Nigerians in America are not only unraveling the mysteries of the universe, specializing in heart ailments and solving grave medical problems, they are also outstanding people in the arts, such as prize-winning author Chimamanda Ngozi Adichie and actress Sophie Okonedo, who was nominated for an Oscar for her role opposite Don Cheadle in Hotel Rwanda.
These superb Nigerians have definitely and definitively established their American credentials, but how do they relate to their homeland? “I visit at least once a year. Mainly, I return there to teach and to train, but it’s also an opportunity to see my many friends and family there,” says Akinboboye. “While we are on this subject of visitations to Nigeria,” he adds, “there is a somewhat reverse migration going on. Many Nigerians are returning now that things are a bit calmer, particularly in the southern part of the country.”

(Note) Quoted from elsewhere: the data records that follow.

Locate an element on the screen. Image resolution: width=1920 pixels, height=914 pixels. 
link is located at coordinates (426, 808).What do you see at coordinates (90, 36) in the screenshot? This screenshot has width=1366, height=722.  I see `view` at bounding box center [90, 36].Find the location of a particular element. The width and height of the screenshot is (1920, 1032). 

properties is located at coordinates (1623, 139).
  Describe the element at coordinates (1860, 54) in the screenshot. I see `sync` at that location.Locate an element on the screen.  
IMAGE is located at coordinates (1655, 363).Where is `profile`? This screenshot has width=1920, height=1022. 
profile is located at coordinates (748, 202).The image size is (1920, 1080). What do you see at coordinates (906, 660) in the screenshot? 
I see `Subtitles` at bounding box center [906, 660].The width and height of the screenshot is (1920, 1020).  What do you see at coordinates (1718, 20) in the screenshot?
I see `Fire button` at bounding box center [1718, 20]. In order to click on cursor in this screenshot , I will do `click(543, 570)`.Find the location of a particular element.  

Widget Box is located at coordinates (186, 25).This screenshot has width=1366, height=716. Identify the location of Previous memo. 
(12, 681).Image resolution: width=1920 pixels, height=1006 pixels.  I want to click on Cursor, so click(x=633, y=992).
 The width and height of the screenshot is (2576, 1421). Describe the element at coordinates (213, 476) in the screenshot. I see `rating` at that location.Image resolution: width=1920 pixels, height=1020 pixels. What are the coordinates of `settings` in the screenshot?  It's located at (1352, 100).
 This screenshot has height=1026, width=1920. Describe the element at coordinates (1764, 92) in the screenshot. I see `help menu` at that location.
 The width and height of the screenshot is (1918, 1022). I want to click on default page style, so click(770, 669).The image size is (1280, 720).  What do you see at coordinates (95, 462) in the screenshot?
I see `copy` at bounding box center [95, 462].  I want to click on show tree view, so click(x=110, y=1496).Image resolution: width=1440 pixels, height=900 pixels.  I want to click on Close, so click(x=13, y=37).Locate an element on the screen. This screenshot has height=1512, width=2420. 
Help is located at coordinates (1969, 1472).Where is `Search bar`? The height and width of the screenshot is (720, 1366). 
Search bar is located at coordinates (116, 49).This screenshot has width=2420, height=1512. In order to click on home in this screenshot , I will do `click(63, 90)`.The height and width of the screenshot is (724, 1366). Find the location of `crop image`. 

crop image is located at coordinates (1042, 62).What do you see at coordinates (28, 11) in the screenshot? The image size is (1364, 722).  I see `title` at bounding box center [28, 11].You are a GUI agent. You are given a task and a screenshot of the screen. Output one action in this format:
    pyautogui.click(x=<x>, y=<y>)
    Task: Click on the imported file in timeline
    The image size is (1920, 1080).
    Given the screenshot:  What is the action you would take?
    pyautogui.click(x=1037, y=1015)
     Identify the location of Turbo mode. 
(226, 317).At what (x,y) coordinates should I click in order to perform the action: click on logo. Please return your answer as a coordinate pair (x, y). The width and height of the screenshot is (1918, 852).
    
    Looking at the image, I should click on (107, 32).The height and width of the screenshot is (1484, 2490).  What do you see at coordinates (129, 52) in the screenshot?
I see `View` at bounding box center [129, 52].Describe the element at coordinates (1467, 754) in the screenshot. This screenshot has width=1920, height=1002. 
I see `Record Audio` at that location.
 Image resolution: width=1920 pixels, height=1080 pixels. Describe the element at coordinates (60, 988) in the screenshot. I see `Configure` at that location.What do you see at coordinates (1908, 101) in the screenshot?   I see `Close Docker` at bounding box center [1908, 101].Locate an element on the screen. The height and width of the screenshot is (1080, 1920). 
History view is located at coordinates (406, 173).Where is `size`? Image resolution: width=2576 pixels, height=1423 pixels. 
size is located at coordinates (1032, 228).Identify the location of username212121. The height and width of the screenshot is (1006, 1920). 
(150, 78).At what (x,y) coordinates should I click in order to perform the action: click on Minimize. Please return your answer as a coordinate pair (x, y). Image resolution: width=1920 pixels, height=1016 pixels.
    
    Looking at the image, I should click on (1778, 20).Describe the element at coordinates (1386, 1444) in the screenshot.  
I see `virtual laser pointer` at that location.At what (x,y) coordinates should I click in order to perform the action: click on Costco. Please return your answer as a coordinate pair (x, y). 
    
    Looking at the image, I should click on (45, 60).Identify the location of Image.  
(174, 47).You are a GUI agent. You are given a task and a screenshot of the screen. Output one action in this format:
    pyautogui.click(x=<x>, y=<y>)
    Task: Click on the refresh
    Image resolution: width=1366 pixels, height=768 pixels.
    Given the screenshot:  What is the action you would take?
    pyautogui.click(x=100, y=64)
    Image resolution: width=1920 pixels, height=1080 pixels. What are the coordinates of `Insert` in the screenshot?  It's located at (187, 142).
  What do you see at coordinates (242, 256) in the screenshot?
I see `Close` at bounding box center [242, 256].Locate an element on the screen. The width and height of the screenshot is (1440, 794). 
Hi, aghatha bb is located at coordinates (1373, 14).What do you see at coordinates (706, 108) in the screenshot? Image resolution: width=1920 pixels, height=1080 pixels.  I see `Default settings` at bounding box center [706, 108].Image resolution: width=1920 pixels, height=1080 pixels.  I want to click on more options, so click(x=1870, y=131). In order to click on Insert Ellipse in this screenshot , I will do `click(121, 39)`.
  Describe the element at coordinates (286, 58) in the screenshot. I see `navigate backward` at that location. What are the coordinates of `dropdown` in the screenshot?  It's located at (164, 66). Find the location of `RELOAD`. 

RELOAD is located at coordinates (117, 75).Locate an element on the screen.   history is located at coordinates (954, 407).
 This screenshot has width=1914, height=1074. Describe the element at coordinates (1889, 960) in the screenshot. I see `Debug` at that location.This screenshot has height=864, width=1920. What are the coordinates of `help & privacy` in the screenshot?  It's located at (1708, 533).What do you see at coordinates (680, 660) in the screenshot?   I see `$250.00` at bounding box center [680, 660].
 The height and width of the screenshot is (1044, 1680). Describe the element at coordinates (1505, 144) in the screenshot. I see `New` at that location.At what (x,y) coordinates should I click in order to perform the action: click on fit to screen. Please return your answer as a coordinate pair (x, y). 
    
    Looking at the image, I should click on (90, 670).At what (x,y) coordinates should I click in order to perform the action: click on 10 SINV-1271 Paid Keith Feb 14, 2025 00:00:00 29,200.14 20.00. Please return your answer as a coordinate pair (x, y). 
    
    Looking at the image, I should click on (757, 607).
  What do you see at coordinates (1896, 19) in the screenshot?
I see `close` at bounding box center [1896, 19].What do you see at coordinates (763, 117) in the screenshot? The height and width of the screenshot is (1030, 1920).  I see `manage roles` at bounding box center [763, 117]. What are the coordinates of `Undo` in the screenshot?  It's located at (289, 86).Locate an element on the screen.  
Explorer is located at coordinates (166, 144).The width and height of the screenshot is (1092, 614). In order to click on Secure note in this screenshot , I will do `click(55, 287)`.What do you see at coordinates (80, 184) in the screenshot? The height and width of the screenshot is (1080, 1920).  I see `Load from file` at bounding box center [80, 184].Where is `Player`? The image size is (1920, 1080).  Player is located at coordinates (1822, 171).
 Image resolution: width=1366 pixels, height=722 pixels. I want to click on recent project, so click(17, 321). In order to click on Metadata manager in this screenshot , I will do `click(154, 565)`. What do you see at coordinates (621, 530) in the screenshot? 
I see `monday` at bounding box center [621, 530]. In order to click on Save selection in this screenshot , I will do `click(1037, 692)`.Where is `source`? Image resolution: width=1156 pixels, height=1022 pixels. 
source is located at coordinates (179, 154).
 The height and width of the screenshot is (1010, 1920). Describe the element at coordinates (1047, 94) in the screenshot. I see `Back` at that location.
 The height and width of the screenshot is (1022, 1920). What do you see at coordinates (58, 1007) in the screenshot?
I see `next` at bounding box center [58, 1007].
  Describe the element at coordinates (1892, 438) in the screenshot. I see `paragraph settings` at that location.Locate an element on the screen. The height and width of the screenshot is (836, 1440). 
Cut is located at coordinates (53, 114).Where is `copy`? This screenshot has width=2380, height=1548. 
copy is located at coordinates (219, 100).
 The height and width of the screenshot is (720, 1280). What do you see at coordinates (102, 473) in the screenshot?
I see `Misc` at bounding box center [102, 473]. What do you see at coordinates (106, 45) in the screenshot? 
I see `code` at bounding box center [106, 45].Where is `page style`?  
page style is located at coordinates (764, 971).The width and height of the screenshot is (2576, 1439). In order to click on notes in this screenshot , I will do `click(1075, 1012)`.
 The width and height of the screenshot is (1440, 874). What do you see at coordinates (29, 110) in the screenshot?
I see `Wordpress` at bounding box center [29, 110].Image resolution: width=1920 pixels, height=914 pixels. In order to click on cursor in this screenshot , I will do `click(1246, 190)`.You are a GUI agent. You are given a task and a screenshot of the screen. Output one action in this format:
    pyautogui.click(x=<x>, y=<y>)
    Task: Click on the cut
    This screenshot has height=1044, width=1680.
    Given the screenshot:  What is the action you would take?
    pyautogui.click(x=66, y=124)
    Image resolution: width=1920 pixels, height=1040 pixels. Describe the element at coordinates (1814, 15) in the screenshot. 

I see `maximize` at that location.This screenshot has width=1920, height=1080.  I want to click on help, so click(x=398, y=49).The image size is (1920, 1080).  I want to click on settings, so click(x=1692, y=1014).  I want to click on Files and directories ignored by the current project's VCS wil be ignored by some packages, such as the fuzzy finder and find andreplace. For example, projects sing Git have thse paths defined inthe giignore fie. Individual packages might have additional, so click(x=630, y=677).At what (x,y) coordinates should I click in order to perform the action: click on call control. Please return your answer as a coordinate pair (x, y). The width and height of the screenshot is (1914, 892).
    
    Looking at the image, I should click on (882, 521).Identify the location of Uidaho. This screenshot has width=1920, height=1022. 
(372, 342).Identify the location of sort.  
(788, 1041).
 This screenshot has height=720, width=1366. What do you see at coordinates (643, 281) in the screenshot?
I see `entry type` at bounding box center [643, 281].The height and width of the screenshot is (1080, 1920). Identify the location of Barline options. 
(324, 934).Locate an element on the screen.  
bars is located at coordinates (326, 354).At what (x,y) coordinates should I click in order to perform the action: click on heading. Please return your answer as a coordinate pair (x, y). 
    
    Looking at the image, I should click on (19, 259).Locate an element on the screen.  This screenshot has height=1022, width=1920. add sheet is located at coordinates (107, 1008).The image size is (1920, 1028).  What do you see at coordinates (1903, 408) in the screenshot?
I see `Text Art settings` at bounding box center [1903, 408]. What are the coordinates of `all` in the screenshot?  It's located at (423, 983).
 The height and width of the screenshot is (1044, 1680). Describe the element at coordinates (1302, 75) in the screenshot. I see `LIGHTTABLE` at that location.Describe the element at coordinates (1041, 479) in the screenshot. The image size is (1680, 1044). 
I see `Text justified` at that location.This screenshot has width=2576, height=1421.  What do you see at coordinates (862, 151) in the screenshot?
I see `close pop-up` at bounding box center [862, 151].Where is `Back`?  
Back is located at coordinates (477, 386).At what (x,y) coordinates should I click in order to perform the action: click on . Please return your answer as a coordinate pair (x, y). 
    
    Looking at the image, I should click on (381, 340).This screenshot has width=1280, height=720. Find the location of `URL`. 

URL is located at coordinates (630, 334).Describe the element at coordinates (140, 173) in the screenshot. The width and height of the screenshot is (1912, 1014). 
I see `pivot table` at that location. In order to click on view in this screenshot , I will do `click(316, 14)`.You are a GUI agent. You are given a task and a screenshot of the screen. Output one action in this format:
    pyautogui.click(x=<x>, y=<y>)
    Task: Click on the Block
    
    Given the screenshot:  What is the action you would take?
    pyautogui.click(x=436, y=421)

Omoyele Sowore, founder of Sahara Reporters, is providing a platform to counter the negative images of Nigerians. “Sahara Reporters is not a journalistic endeavor,” he said in an interview posted on his site. “It is a reportorial platform for Nigerian citizens. It is a place where citizens report news — where they report themselves. We report events, news and write reports of real time issues. It is our response to the failure — the refusal or lack of will on the part of professional journalists — to report real news to the people. The goal of Sahara Reporters is like asking citizens to prepare their own food instead of eating junk food.”
Equally indispensable is The African Sun Times, with the esteemed “dean of African media in America,” Chika Onyeani, at the helm. A recent issue of the newspaper carries an interview with Nigerian-born Chidinma Emenike, who at that time was competing for Miss West Africa USA, 2011. Asked to give her definition of success she replied: “Success, to me, means setting goals and always trying for those goals. The reality is that sometimes you may not achieve exactly what you set out to do, but if you give up, or, worse, if you never try, you are a failure. This, I can guarantee. Therefore, I measure true success by the climb ... by never giving up the climb — no matter how difficult it sometimes may be.”
This advice clearly has been absorbed by thousands of Nigerians in America who have never given up and who continue to make newsworthy contributions in their adopted home.